[Data]

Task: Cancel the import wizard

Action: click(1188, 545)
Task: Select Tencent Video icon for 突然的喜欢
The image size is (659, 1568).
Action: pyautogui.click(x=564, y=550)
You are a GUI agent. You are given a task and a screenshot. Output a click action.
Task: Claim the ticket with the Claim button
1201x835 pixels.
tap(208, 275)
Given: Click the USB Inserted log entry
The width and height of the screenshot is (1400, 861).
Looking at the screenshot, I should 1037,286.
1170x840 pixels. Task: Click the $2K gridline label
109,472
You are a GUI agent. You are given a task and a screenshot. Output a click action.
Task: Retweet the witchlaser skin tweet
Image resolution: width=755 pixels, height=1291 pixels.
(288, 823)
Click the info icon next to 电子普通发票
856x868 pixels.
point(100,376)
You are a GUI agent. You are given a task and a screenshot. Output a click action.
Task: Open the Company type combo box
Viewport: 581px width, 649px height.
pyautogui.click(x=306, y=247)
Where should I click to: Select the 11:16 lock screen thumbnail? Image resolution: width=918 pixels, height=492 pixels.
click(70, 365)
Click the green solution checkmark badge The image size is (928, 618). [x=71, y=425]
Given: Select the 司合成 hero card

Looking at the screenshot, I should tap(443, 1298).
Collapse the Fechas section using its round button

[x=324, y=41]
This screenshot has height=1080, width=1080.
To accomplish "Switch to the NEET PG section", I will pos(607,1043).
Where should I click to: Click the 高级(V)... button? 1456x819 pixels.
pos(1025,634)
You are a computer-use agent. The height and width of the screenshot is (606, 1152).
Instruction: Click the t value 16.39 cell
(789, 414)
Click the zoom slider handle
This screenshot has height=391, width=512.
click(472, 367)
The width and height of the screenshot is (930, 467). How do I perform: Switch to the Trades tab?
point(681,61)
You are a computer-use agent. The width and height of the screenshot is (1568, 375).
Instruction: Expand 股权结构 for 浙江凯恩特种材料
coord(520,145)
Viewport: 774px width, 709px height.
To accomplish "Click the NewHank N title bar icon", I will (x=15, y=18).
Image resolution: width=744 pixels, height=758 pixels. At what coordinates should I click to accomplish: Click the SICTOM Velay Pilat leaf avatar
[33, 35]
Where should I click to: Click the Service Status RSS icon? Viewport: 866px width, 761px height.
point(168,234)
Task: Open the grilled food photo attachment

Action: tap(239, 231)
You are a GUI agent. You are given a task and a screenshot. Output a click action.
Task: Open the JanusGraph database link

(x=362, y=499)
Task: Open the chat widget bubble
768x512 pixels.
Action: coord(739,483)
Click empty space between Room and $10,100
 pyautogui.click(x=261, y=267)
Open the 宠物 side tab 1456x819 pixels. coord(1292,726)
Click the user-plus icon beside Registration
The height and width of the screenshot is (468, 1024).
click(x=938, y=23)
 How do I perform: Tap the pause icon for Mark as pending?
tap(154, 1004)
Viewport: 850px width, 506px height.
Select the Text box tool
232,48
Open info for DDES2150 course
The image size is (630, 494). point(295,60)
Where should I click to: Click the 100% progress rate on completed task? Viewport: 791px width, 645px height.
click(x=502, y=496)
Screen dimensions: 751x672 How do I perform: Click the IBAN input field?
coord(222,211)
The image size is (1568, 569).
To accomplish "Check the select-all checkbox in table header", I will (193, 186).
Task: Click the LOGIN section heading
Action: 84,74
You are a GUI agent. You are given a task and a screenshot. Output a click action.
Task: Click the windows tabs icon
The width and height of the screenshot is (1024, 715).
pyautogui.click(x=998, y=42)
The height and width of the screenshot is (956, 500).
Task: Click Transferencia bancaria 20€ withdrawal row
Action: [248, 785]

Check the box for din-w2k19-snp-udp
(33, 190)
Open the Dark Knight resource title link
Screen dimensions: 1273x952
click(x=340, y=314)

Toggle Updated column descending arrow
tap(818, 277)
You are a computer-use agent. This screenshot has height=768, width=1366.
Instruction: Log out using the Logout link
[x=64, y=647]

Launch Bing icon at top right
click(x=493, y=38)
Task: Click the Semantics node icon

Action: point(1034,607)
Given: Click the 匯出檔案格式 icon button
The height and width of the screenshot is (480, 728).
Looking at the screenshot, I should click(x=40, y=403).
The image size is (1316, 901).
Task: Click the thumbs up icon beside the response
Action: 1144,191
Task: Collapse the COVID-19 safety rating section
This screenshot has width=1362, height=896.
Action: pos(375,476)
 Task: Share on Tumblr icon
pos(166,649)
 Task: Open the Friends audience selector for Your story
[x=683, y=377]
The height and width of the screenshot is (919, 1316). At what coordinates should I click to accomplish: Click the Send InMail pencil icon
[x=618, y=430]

[/Data]

Write out the entries above word for word.

Task: Cancel the import wizard

Action: click(1188, 545)
Task: Select Tencent Video icon for 突然的喜欢
The image size is (659, 1568).
Action: pyautogui.click(x=564, y=550)
You are a GUI agent. You are given a task and a screenshot. Output a click action.
Task: Claim the ticket with the Claim button
1201x835 pixels.
tap(208, 275)
Given: Click the USB Inserted log entry
The width and height of the screenshot is (1400, 861).
Looking at the screenshot, I should 1037,286.
1170x840 pixels. Task: Click the $2K gridline label
109,472
You are a GUI agent. You are given a task and a screenshot. Output a click action.
Task: Retweet the witchlaser skin tweet
Image resolution: width=755 pixels, height=1291 pixels.
(288, 823)
Click the info icon next to 电子普通发票
856x868 pixels.
point(100,376)
You are a GUI agent. You are given a task and a screenshot. Output a click action.
Task: Open the Company type combo box
Viewport: 581px width, 649px height.
pyautogui.click(x=306, y=247)
Where should I click to: Select the 11:16 lock screen thumbnail? Image resolution: width=918 pixels, height=492 pixels.
click(70, 365)
Click the green solution checkmark badge The image size is (928, 618). [x=71, y=425]
Given: Select the 司合成 hero card

Looking at the screenshot, I should tap(443, 1298).
Collapse the Fechas section using its round button

[x=324, y=41]
This screenshot has height=1080, width=1080.
To accomplish "Switch to the NEET PG section", I will pos(607,1043).
Where should I click to: Click the 高级(V)... button? 1456x819 pixels.
pos(1025,634)
You are a computer-use agent. The height and width of the screenshot is (606, 1152).
Instruction: Click the t value 16.39 cell
(789, 414)
Click the zoom slider handle
This screenshot has height=391, width=512.
click(472, 367)
The width and height of the screenshot is (930, 467). How do I perform: Switch to the Trades tab?
point(681,61)
You are a computer-use agent. The width and height of the screenshot is (1568, 375).
Instruction: Expand 股权结构 for 浙江凯恩特种材料
coord(520,145)
Viewport: 774px width, 709px height.
To accomplish "Click the NewHank N title bar icon", I will (x=15, y=18).
Image resolution: width=744 pixels, height=758 pixels. At what coordinates should I click to accomplish: Click the SICTOM Velay Pilat leaf avatar
[33, 35]
Where should I click to: Click the Service Status RSS icon? Viewport: 866px width, 761px height.
point(168,234)
Task: Open the grilled food photo attachment

Action: tap(239, 231)
You are a GUI agent. You are given a task and a screenshot. Output a click action.
Task: Open the JanusGraph database link

(x=362, y=499)
Task: Open the chat widget bubble
768x512 pixels.
Action: coord(739,483)
Click empty space between Room and $10,100
 pyautogui.click(x=261, y=267)
Open the 宠物 side tab 1456x819 pixels. coord(1292,726)
Click the user-plus icon beside Registration
The height and width of the screenshot is (468, 1024).
click(x=938, y=23)
 How do I perform: Tap the pause icon for Mark as pending?
tap(154, 1004)
Viewport: 850px width, 506px height.
Select the Text box tool
232,48
Open info for DDES2150 course
The image size is (630, 494). point(295,60)
Where should I click to: Click the 100% progress rate on completed task? Viewport: 791px width, 645px height.
click(x=502, y=496)
Screen dimensions: 751x672 How do I perform: Click the IBAN input field?
coord(222,211)
The image size is (1568, 569).
To accomplish "Check the select-all checkbox in table header", I will (193, 186).
Task: Click the LOGIN section heading
Action: 84,74
You are a GUI agent. You are given a task and a screenshot. Output a click action.
Task: Click the windows tabs icon
The width and height of the screenshot is (1024, 715).
pyautogui.click(x=998, y=42)
The height and width of the screenshot is (956, 500).
Task: Click Transferencia bancaria 20€ withdrawal row
Action: [248, 785]

Check the box for din-w2k19-snp-udp
(33, 190)
Open the Dark Knight resource title link
Screen dimensions: 1273x952
click(x=340, y=314)

Toggle Updated column descending arrow
tap(818, 277)
You are a computer-use agent. This screenshot has height=768, width=1366.
Instruction: Log out using the Logout link
[x=64, y=647]

Launch Bing icon at top right
click(x=493, y=38)
Task: Click the Semantics node icon

Action: point(1034,607)
Given: Click the 匯出檔案格式 icon button
The height and width of the screenshot is (480, 728).
Looking at the screenshot, I should click(x=40, y=403).
The image size is (1316, 901).
Task: Click the thumbs up icon beside the response
Action: 1144,191
Task: Collapse the COVID-19 safety rating section
This screenshot has width=1362, height=896.
Action: pos(375,476)
 Task: Share on Tumblr icon
pos(166,649)
 Task: Open the Friends audience selector for Your story
[x=683, y=377]
The height and width of the screenshot is (919, 1316). At what coordinates should I click to accomplish: Click the Send InMail pencil icon
[x=618, y=430]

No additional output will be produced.